Migrating Your SSRS ReportServer Database

Migrating SSRS ReportServer databases often looks simple on paper: copy a .bak file, run RESTORE, and expect everything to work perfectly. But the reality is different—encryption keys, service accounts, and user mappings can create serious headaches if you don’t handle them properly. I’ve seen migrations fail because the new database couldn’t decrypt connection strings or users got locked out due to SID mismatches.

Export the Encryption Key

Before creating or copying any database backups, export the SSRS encryption key from the source server. In Report Server Configuration Manager, go to Encryption Keys, select Backup, and choose a secure path for the .snk file. Use a strong password and store both file and password in a secure location.

Back Up the ReportServer Database

With the encryption key secured, perform a full backup of the ReportServer database:

BACKUP DATABASE [ReportServer]
  TO DISK = N'D:\Backups\ReportServer_FULL.bak'
  WITH FORMAT, COMPRESSION, STATS = 10;

Verify the backup completes successfully and copy the resulting .bak file to the destination server’s backup folder. Also confirm that the destination instance has its own fresh ReportServer backup in case you need to roll back.

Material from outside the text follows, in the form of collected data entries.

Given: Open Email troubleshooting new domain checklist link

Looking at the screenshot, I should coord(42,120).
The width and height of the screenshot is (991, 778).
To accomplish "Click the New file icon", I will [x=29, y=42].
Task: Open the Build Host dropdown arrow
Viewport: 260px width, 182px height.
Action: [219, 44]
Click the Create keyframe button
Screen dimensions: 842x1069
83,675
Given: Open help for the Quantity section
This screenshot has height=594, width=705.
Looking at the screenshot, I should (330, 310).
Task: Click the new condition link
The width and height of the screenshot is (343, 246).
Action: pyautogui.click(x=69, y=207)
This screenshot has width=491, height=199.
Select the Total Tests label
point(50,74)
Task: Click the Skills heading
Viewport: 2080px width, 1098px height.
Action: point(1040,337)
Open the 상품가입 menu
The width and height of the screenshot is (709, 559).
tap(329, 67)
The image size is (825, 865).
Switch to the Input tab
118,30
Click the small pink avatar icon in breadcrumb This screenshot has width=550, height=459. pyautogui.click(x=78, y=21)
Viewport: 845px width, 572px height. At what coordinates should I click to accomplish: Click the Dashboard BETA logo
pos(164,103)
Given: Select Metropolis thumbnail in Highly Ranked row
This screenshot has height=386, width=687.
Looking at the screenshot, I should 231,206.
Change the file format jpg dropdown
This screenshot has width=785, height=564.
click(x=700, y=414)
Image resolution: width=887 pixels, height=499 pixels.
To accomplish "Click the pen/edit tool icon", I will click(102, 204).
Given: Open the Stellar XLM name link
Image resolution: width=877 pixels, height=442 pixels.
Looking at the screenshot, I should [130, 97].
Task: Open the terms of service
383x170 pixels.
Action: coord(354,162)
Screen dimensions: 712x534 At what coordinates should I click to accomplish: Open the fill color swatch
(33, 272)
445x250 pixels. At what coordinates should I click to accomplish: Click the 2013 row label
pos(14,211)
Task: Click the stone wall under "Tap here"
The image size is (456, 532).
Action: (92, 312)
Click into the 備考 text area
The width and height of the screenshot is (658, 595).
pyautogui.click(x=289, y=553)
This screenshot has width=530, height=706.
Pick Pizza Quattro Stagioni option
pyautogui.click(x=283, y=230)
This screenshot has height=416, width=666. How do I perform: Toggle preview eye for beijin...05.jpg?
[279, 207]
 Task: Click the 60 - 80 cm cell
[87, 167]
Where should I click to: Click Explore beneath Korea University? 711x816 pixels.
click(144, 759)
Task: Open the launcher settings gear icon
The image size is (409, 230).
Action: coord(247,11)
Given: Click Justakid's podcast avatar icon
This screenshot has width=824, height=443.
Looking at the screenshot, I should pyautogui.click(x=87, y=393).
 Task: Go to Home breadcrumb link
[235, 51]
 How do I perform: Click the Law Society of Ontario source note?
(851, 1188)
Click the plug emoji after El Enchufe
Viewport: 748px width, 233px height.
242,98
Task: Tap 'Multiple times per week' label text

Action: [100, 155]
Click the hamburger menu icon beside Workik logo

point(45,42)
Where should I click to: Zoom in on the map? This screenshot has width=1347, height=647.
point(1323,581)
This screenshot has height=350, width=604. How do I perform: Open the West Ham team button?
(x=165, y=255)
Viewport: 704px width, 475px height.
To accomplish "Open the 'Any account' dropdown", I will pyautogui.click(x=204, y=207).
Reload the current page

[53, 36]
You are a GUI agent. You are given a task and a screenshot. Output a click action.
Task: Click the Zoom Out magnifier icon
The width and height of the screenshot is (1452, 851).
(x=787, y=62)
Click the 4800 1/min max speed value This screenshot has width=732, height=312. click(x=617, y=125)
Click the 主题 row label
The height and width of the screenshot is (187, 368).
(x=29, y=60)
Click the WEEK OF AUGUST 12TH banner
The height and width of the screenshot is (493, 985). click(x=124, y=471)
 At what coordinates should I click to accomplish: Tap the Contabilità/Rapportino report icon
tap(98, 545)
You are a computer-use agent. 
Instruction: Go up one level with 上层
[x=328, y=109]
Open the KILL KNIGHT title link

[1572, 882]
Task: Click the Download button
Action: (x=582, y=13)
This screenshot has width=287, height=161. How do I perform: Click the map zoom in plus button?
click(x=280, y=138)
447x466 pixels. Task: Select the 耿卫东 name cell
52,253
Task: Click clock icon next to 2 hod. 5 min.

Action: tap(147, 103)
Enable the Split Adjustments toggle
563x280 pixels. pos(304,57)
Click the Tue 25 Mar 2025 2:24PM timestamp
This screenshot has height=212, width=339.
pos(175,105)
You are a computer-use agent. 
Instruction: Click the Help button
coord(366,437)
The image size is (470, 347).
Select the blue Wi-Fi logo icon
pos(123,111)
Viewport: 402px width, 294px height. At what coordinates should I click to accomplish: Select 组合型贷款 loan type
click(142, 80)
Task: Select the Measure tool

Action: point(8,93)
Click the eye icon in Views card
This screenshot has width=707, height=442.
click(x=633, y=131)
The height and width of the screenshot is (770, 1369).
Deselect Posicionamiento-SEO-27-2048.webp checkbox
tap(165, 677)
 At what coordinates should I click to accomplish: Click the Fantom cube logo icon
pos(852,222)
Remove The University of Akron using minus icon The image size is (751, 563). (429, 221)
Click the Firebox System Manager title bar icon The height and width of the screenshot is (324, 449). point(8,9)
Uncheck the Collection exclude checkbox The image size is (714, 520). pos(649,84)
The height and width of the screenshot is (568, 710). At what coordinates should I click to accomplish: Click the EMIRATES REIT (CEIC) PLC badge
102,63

Restore the Database on the Destination

I always switch the ReportServer database to single-user mode to prevent connection conflicts:

USE [master];
ALTER DATABASE [ReportServer] SET SINGLE_USER WITH ROLLBACK IMMEDIATE;
GO

Restore the database, overwriting any existing copy:

RESTORE DATABASE [ReportServer]
  FROM DISK = N'N:\Backups\ReportServer_FULL.bak'
  WITH REPLACE, STATS = 5;
GO

Return the database to multi-user mode:

ALTER DATABASE [ReportServer] SET MULTI_USER;
GO

Immediately check sys.databases or the SQL Server error log to ensure there were no lock or permission errors during the restore.

Reassign Database Owner and Fix Logins

SSRS requires the sa account as the database owner. Run:

USE [ReportServer];
ALTER AUTHORIZATION ON DATABASE::ReportServer TO sa;
GO

Next, remap any orphaned users whose SIDs no longer match. For example:

EXEC sp_change_users_login 'Auto_Fix', 'YourUser';

Validate that each database user now correctly maps to its server login.

Recreate the SSRS Service Account User

The SSRS service account (usually RptSrvc) must exist inside ReportServer and belong to the RSExecRole:

-- 1. Create the service‐account login (if it doesn’t already exist)
CREATE LOGIN [DOMAIN\RptSrvc] FROM WINDOWS;
GO

-- 2. Grant rights in the ReportServer database
USE [ReportServer];
GO
CREATE USER [DOMAIN\RptSrvc] FOR LOGIN [DOMAIN\RptSrvc];
GO
EXEC sp_addrolemember 'RSExecRole', 'DOMAIN\RptSrvc';
GO

-- 3. Grant rights in the ReportServerTempDB database
USE [ReportServerTempDB];
GO
CREATE USER [DOMAIN\RptSrvc] FOR LOGIN [DOMAIN\RptSrvc];
GO
EXEC sp_addrolemember 'db_owner', 'DOMAIN\RptSrvc';
GO

After running this, verify that a simple query against an SSRS catalog view (e.g., SELECT TOP 1 * FROM dbo.Catalog) succeeds under the RptSrvc account.

Restore the Encryption Key on the Destination

Back in Report Server Configuration Manager on the destination server, open Encryption Keys, choose Restore, select the .snk file you exported earlier, and enter the password.

Validate the Web Portal

Finally, open your SSRS Web Portal URL in a browser. Navigate through several folders and render a few reports. If you encounter a 404, authentication failure, or rendering error, inspect the SSRS service log (ReportServerService__*.log) for clues—whether it’s database connectivity, decryption, or URL binding—and correct the underlying issue before retesting.

Conclusion

By exporting and restoring the encryption key first, verifying each database-restore step, fixing ownership and logins, recreating the SSRS service-account user, and then restoring keys, you avoid the usual surprises. I’ll eventually wrap these steps into a PowerShell module, but for now the process is straightforward enough and really doesn’t take that long.